Я засыпал, я просыпался. Летела навстречу бетонка. Клонились черные сосны.

Я засыпал. Я просыпался.

Я уж в точности не помню: то ли это была первая моя поездка, то ли вторая, то ли третья.

Всякий раз, просыпаясь, я видел одно и то же. Ночь. Бетонка. Сосны.

4

— И-и-и…

— Так. Хорошо. Следующий.

— И-и-и-и…

— Хорошо, Усачев. Можешь идти. Следующий.

Был понедельник. Тот самый день, когда, согласно неизменному, неумолимому порядку, все училище — класс за классом — водили на осмотр к врачу, к оториноларингологу, к горловику, вернее, к горловичке — к нашей Марии Леонтьевне.

— Алиев! Садись-ка, дружок.

— И-и-и…

— Так. Еще раз.

— И-и-и-и…

— Так-так. Любопытно.

— Фто? — все еще с марлей на языке, испуганно округлив черные глаза, спросил Маратик Алиев.

— Нет, пока ничего.

Мария Леонтьевна мельком, но значительно взглянула на директора училища, сидящего рядом.

— Можешь идти, Марат. Следующий.

— И-и-и…

— Хорошо. Следующий.

— Здравствуйте, Мария Леонтьевна.

— Здравствуй, Женя… Так. Ну-ка.

В лицо мне ударил ослепительный желтый свет, отраженный круглым зеркалом на ее лбу. Я ощутил в горле знакомый металлический холодок ларингоскопа.

— И-и-и…

— Еще раз.

— И-и-и-и…

— Еще.

— И-и…

— Так. Достаточно.

Звякнул отложенный инструмент. Мария Леонтьевна легким движением руки отвела зеркало.

— Ну вот, Женя. Теперь нам придется некоторое время помолчать. Поберечь связки. Такие связки стоит беречь. Ты понял?
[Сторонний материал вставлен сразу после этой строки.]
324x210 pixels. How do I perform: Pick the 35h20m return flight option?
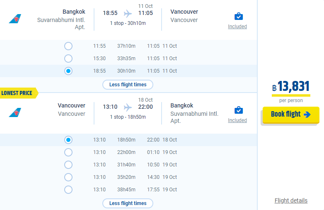click(x=68, y=177)
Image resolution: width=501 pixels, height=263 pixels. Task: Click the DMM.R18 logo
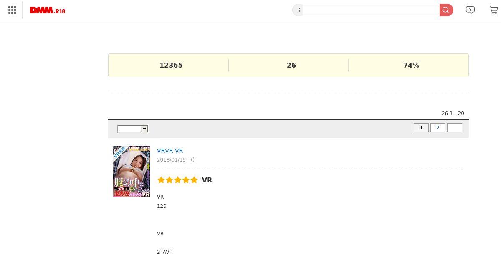click(48, 10)
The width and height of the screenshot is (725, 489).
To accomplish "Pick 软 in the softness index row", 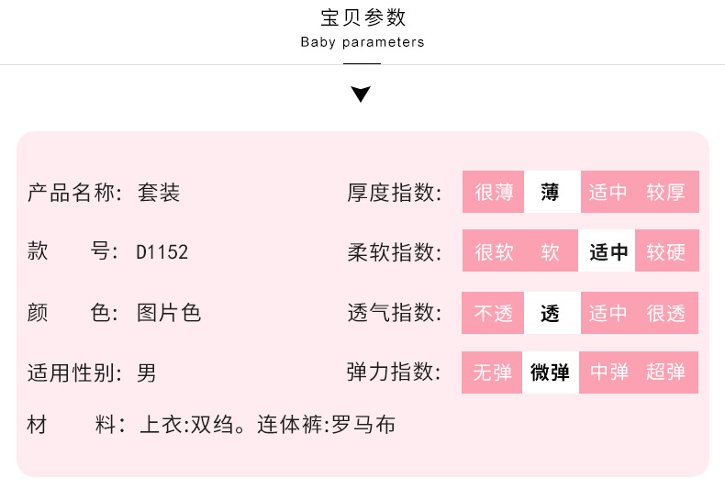I will pyautogui.click(x=551, y=252).
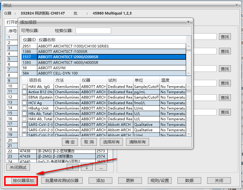The width and height of the screenshot is (243, 190).
Task: Click the move-up arrow icon
Action: tap(73, 167)
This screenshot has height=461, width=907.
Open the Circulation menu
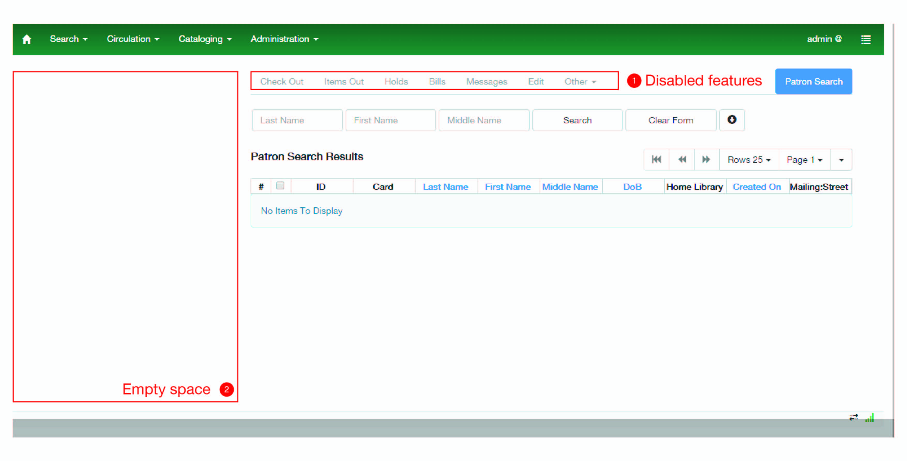(x=133, y=39)
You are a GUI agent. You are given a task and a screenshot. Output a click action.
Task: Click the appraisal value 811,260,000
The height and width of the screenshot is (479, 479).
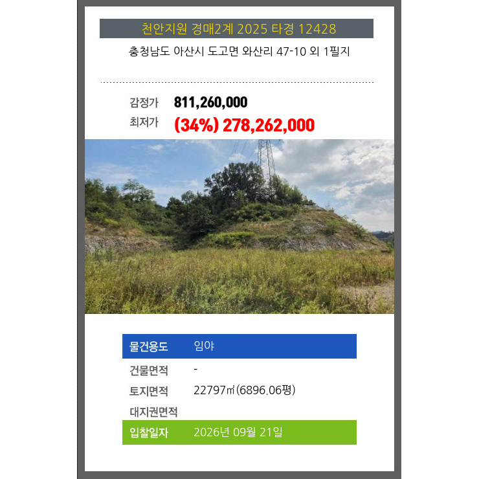(210, 102)
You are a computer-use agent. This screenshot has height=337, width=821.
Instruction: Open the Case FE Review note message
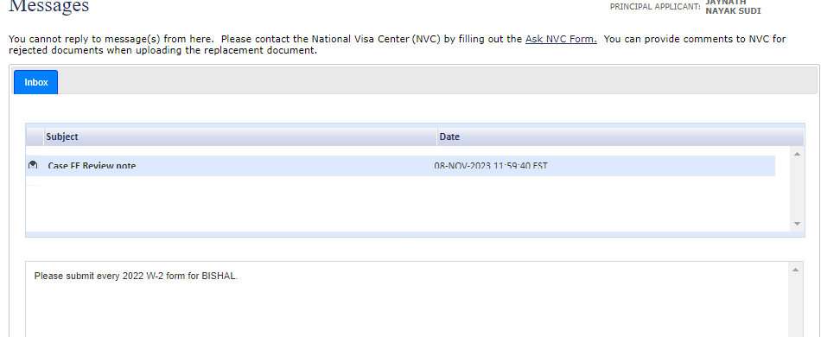coord(92,166)
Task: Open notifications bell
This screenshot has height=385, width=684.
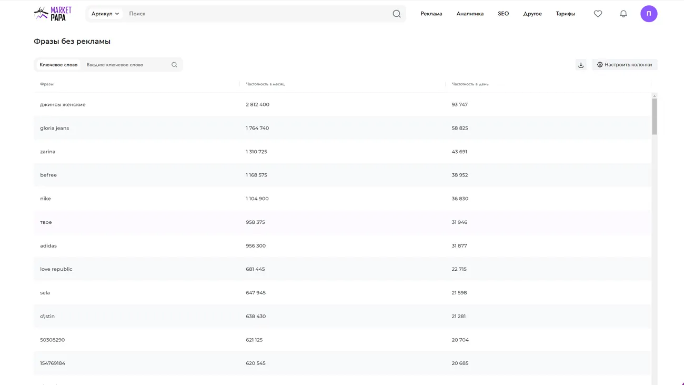Action: coord(623,14)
Она спокойно и ласково смотрела на меня.

А я почувствовал, как внезапно пересох мой язык, пересохло горло. Зато — я это тоже ощутил — на лбу выступила испарина. Но я молчал.

— Владимир Константинович, — сказала она все так же спокойно и мягко, — Прохорову петь нельзя. У вас не предвидятся концерты?

— В ближайшее время нет. Мы готовим новую программу… Что ж, нельзя — стало быть, нельзя.

Он сосредоточенно протирал очки носовым платком. Кажется, его немного удручило это известие. Хотя, вероятно, он и догадывался, что рано или поздно такого известия не миновать. И все же оно удручило его… Вот почему он решительно воздел очки на переносицу и сурово изрек:

— Нельзя — значит, нельзя. Кстати, Женя, у тебя тройка по геометрии?

Я молчал. Я просто был не в силах выговорить ни слова. Я вдруг онемел.

— У тебя тройка по геометрии, — повторил Наместников. — Вот и приналяжешь, голубчик, на геометрию.

— Следующий.

Я все еще сидел в кресле. Я не мог шевельнуть ни рукой, ни ногой.

— Ты напрасно так волнуешься, Женя, — наклонясь ко мне, тихо сказала Мария Леонтьевна. — Это совершенно естественно. Это возраст. Ты становишься взрослым. И должен вести себя как настоящий мужчина… Иди же. Следующий.

— И-и-и…

— Хорошо. Очень хорошо… Следующий.

— И-и-и-и…

Мы встретились, как было условлено, после уроков, в том же переулке.

— Дворец культуры металлургов! — сияя от удовольствия, сообщил он. — Только что отгрохали, Тысяча мест. А-кус-ти-ка!

— Виктор Викторович…

— Уже малюют афишу. Начало в девятнадцать ноль-ноль. Дотуда час езды. Значит, собираемся…

— Виктор Викторович…

— Что?.. Ох, чуть не позабыл: тебе тут еще причитается…

Он, улыбаясь, полез за пазуху.

— Виктор Викторович… Я не поеду.

— А? — Брови его поползли вверх. Рука, сунувшаяся было за пазуху, там и застыла, там и осталась. — Как это не поедешь?

— Я не смогу поехать.

— Что значит — не смогу? Там уже афиша висит. Билеты продают… Что за глупость?

— Это не глупость. Правда — я не могу.

— Но почему?

Ноздри его раздувались от возмущения.

Я опустил голову. Мне было неловко и стыдно. Я ведь понимал, что крепко его подвожу — этого Виктора Викторовича. Пускай он и малокультурный тип, и наверняка жулик, однако все же человек. Мотался, хлопотал, договаривался — и на тебе. Мне было очень стыдно, что я подвожу человека.

— Женя, в чем дело?

— Мне… нельзя петь.

— Как это — нельзя?

— Нельзя. Врач запретил. Но это пока, временно, — поспешил я заверить его.